— WORK INSTRUCTIONS —
Copy the material verbatim from the line containing "Open the Модули" through the line containing "coord(298,246)", both included.

— RECORDS SHOWN —
________
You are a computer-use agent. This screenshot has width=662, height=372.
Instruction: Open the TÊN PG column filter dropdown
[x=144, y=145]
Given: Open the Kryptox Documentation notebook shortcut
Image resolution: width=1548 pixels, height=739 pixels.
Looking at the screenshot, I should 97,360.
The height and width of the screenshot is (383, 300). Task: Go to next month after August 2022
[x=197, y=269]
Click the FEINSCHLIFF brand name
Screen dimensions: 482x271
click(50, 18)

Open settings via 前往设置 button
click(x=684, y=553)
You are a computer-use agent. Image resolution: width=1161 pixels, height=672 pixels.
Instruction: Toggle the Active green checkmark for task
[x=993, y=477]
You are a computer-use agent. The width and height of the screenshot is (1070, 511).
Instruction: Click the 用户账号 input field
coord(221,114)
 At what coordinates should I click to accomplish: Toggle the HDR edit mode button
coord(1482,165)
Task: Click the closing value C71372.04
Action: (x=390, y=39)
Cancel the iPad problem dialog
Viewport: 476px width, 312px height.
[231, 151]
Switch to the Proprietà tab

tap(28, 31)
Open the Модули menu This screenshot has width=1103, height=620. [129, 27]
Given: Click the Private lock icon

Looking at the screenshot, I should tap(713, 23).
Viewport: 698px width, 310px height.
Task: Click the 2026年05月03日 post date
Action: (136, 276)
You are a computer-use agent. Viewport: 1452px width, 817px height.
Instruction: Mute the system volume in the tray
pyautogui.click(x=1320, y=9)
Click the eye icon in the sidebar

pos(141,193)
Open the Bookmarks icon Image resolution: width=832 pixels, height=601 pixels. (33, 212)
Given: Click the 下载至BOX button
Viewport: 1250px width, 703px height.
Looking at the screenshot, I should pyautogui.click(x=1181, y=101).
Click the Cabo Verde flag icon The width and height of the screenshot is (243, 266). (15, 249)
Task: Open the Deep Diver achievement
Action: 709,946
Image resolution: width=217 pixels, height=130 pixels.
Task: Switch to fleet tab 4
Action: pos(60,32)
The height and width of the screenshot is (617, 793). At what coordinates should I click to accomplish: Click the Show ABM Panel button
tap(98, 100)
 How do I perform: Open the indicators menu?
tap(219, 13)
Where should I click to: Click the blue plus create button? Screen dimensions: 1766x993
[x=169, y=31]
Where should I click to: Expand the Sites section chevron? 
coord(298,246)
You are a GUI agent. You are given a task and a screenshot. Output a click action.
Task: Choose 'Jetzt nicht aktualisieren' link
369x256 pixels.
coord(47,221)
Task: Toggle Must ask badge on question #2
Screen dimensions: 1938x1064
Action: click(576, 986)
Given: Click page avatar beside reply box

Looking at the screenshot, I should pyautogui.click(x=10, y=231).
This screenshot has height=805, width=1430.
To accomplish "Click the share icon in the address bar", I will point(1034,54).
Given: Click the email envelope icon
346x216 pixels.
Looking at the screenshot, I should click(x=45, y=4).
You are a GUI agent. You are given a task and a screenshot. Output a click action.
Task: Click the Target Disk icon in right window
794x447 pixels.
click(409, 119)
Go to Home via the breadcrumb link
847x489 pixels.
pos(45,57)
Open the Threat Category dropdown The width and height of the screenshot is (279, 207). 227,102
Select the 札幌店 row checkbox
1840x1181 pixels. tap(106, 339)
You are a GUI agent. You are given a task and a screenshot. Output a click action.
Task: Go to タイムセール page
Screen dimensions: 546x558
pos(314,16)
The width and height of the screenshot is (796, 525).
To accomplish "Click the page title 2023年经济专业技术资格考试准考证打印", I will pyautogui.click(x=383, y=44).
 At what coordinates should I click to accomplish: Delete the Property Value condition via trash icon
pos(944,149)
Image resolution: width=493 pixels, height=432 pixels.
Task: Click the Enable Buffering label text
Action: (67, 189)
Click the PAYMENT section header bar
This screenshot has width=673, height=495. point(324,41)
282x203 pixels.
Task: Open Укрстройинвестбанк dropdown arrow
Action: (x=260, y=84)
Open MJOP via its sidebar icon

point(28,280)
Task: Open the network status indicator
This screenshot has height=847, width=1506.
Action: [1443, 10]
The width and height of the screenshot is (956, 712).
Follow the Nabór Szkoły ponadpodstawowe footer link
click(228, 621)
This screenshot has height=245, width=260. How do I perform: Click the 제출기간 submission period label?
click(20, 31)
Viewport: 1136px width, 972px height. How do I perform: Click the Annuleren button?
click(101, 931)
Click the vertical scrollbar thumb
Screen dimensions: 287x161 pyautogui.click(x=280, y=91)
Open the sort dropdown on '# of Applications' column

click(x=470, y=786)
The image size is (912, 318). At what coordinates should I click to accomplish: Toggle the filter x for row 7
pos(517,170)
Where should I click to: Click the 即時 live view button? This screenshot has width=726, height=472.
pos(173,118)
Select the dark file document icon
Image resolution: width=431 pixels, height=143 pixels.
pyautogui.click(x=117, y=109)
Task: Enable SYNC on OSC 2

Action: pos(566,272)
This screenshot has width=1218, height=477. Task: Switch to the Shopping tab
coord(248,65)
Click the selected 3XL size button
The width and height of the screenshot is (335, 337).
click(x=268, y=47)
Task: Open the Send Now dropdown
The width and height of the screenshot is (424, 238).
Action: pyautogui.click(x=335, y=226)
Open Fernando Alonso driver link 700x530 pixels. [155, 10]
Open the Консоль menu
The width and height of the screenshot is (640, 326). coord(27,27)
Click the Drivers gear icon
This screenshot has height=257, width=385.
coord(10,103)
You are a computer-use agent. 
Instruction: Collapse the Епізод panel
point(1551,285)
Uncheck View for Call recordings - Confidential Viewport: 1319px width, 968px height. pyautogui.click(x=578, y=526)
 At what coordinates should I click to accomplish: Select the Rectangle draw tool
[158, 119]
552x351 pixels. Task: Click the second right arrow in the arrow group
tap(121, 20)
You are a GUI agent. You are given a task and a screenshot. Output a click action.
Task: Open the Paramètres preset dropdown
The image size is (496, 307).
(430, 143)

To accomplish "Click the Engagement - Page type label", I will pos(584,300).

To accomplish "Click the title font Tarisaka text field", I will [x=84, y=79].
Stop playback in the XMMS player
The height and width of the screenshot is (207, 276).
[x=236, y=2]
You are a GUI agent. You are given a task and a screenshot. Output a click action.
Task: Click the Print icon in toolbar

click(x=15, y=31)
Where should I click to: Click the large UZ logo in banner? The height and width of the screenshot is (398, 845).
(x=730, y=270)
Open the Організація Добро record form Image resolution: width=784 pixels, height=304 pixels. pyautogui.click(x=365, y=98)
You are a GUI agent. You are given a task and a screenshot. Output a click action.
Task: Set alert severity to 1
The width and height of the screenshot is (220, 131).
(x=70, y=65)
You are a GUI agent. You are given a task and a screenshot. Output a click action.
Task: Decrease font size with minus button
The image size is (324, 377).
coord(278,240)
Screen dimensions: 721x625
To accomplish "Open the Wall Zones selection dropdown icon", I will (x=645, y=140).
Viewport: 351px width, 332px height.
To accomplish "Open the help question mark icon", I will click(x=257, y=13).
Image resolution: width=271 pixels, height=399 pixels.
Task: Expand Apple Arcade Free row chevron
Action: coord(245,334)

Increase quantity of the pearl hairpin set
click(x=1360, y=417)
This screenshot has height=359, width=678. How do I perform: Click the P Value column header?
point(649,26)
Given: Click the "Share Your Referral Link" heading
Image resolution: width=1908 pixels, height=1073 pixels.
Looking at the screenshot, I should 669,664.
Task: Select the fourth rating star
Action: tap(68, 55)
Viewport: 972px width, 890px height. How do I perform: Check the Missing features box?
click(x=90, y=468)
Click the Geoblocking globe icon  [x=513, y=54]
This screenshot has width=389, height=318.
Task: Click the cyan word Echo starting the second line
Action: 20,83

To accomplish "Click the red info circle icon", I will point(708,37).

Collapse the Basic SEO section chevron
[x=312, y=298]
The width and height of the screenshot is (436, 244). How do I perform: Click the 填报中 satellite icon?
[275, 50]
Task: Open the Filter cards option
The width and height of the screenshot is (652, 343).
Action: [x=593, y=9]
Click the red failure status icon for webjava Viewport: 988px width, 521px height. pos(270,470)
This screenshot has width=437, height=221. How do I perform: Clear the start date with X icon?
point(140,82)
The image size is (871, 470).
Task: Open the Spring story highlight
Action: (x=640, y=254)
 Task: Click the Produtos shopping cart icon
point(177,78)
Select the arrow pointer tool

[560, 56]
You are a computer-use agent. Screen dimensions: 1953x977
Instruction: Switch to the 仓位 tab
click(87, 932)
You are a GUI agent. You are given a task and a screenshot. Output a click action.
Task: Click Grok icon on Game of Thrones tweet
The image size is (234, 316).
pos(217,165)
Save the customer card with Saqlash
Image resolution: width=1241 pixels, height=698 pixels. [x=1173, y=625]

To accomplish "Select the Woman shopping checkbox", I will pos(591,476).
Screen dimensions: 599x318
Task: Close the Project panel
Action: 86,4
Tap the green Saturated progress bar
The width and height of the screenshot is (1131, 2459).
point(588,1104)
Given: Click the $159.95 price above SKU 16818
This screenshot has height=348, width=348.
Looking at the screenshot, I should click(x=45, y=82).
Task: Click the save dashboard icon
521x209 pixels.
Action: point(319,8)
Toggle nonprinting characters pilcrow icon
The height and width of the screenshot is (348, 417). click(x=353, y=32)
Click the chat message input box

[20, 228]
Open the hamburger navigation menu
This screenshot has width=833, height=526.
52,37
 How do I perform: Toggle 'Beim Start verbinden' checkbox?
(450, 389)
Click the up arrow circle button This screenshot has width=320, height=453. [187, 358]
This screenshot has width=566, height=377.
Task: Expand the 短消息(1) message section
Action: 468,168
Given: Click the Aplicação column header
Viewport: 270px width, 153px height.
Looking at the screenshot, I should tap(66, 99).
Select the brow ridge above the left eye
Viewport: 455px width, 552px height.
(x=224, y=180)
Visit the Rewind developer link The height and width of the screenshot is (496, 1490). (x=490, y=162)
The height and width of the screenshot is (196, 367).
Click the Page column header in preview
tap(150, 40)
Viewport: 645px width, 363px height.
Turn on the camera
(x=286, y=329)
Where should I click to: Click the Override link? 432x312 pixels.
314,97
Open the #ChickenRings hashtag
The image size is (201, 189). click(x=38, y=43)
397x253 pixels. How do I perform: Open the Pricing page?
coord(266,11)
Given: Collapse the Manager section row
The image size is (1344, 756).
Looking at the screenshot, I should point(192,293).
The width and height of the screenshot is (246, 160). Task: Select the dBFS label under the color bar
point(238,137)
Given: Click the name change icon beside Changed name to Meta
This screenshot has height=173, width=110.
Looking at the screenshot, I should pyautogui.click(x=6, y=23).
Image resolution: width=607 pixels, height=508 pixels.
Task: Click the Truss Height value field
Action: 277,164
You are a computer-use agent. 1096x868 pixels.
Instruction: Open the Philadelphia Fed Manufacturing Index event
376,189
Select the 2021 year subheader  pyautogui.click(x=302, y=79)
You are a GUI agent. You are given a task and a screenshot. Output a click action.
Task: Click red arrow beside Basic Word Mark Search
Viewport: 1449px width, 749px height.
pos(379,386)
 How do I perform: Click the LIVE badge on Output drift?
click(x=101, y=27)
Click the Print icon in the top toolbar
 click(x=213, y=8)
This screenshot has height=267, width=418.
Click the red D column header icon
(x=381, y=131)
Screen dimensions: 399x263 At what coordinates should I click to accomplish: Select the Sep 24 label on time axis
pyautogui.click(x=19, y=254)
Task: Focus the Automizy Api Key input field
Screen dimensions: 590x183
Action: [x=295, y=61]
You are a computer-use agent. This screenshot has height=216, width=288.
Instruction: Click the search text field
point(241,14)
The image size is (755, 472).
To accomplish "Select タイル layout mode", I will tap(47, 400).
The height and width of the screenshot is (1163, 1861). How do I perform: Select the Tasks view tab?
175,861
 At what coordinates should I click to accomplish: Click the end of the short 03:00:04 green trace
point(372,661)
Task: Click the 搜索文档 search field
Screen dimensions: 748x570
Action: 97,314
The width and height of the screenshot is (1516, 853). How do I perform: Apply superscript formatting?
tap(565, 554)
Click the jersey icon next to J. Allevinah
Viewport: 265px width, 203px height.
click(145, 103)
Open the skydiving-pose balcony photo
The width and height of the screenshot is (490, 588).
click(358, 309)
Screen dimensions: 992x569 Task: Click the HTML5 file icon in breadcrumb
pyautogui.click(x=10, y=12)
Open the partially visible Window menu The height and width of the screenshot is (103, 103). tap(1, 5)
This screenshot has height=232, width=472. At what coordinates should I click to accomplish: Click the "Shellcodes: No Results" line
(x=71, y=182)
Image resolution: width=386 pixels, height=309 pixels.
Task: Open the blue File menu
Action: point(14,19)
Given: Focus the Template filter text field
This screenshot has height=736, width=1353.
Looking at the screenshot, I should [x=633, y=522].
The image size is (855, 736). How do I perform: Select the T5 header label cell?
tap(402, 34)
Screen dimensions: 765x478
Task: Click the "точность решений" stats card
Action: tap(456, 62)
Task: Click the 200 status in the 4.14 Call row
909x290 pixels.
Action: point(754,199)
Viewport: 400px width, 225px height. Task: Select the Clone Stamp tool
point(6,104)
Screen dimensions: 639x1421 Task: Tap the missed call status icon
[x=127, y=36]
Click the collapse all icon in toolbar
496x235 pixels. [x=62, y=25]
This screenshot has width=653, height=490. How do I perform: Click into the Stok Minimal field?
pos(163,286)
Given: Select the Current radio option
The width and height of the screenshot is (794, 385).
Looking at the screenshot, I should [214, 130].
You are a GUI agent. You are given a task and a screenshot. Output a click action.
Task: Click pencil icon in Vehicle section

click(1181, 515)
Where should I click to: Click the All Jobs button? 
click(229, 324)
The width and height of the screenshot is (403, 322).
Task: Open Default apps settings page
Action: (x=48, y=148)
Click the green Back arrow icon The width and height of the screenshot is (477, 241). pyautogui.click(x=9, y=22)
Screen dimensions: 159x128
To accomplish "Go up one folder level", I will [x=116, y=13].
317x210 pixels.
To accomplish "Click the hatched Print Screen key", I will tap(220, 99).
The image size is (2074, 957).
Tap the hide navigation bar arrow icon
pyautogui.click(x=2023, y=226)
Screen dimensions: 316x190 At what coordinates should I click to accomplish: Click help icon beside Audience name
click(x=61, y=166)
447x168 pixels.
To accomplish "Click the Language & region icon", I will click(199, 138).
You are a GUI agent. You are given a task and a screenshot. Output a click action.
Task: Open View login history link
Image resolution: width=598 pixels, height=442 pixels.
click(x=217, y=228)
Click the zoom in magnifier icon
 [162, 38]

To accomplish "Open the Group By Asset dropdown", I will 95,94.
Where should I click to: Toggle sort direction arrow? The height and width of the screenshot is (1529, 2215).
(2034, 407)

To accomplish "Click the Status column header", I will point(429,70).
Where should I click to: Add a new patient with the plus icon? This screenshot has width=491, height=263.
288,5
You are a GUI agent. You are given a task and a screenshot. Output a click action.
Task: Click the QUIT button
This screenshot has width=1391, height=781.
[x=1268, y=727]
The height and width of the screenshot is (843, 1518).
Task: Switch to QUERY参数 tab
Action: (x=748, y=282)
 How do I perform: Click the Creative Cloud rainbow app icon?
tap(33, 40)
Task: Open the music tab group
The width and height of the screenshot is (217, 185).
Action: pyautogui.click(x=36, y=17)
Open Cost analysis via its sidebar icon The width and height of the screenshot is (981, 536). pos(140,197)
________
— TASK SOLUTION —
Open the Модули menu This screenshot has width=1103, height=620. [129, 27]
Given: Click the Private lock icon

Looking at the screenshot, I should tap(713, 23).
Viewport: 698px width, 310px height.
Task: Click the 2026年05月03日 post date
Action: (136, 276)
You are a computer-use agent. Viewport: 1452px width, 817px height.
Instruction: Mute the system volume in the tray
pyautogui.click(x=1320, y=9)
Click the eye icon in the sidebar

pos(141,193)
Open the Bookmarks icon Image resolution: width=832 pixels, height=601 pixels. (33, 212)
Given: Click the 下载至BOX button
Viewport: 1250px width, 703px height.
Looking at the screenshot, I should pyautogui.click(x=1181, y=101).
Click the Cabo Verde flag icon The width and height of the screenshot is (243, 266). (15, 249)
Task: Open the Deep Diver achievement
Action: 709,946
Image resolution: width=217 pixels, height=130 pixels.
Task: Switch to fleet tab 4
Action: pos(60,32)
The height and width of the screenshot is (617, 793). At what coordinates should I click to accomplish: Click the Show ABM Panel button
tap(98, 100)
 How do I perform: Open the indicators menu?
tap(219, 13)
Where should I click to: Click the blue plus create button? Screen dimensions: 1766x993
[x=169, y=31]
Where should I click to: Expand the Sites section chevron? 
coord(298,246)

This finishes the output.